A circular piece of wire has a radius of 12 cm. This is cut then bent to form an arc of a circle whose radius is 60 cm. Find the angle subtended at the centre by this arc. Give your answer to the nearest degree.
Please show working out
Thank you so much!
the circumference of the original circle becomes the arc length of the sector.
circumf. of circle = 2πr = 24π
arc = rØ, were Ø is the central angle in radians and r is the radius
so if r = 60
60Ø = 24π
Ø = 24π/60 radians = 2π/5 radians
I know π/5 radians = 36° , so
2π/5 radians = 72°
To find the angle subtended at the centre by the arc, we can use the concept that the ratio of the arc length to the circumference of the whole circle is equal to the ratio of the angle subtended by the arc to the total angle (360 degrees) at the center of the circle.
First, let's find the arc length of the wire before it was bent.
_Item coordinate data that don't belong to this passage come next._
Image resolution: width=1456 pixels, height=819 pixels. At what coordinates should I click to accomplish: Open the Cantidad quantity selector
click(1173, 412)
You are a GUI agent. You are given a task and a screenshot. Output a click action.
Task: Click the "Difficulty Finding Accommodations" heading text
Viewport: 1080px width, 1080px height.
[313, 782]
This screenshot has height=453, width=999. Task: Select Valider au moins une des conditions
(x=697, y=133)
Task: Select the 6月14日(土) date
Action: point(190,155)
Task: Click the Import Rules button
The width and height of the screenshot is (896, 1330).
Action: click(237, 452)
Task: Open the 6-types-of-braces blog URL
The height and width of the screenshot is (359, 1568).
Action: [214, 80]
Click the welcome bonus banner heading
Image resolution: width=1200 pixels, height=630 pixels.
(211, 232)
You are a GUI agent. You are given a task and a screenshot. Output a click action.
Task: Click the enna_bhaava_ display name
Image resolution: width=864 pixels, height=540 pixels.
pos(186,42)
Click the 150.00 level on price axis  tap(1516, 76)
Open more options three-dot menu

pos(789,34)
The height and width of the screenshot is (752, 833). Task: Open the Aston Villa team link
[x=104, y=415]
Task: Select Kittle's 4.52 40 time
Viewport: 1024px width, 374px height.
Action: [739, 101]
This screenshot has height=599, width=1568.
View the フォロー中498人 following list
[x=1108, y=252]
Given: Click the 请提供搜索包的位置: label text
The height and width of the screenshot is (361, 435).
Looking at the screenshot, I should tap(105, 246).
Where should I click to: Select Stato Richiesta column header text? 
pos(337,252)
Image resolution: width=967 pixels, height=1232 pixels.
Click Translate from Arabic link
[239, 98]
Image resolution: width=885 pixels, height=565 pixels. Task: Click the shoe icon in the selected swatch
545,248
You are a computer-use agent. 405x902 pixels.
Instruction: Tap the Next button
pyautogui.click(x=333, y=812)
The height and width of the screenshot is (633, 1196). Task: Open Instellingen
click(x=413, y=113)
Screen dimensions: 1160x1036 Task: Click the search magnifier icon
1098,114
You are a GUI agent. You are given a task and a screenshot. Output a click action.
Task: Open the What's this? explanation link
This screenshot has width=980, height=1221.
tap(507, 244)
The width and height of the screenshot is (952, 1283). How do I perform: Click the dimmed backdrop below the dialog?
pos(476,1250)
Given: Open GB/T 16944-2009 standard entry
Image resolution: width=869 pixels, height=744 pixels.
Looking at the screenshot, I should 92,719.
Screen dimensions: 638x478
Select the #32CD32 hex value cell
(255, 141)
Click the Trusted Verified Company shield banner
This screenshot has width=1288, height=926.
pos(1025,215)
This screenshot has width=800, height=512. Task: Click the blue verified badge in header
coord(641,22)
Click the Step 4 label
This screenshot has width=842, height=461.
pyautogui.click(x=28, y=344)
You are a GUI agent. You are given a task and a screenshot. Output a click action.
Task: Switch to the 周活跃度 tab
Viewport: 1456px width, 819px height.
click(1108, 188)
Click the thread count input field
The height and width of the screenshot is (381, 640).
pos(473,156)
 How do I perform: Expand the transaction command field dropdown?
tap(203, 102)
Since the wire forms a complete circle with a radius of 12 cm, the circumference of this circle can be calculated using the formula:
C = 2πr.
Substituting the radius (r = 12 cm) into the formula, we get:
C = 2π(12) cm = 24π cm.
Now, let's find the arc length of the new circle formed after bending the wire. Since the radius of the new circle is 60 cm, we can find the arc length using the formula for the length of an arc:
L = (θ/360) × 2πr.
Substituting the given values, we get:
L = (θ/360) × 2π(60) cm = θ/6 cm.
Next, let's find the ratio of the arc length of the new circle to the circumference of the original circle:
L/C = (θ/6) / (24π).
Since the ratio of L to C is equal to the ratio of the angle subtended at the center (θ) to 360 degrees, we can set up the equation:
(θ/6) / (24π) = θ/360.
To solve for θ, we can cross-multiply and simplify the equation as follows:
360(θ/6) = 24πθ,
60θ = 24πθ,
60 = 24π,
π = 60 / (24 × θ),
π ≈ 2.5 / θ.
Now, substitute the approximate value of π (3.14) into the equation:
3.14 ≈ 2.5 / θ.
To find θ, cross-multiply and solve the equation:
3.14θ ≈ 2.5,
θ ≈ 2.5 / 3.14,
θ ≈ 0.796 radians.
To convert radians to degrees, use the conversion factor: 1 radian = 180/π degrees.
θ ≈ 0.796 × (180/π) ≈ 45.64 degrees.
Therefore, the angle subtended at the center by the arc is approximately 46 degrees (to the nearest degree).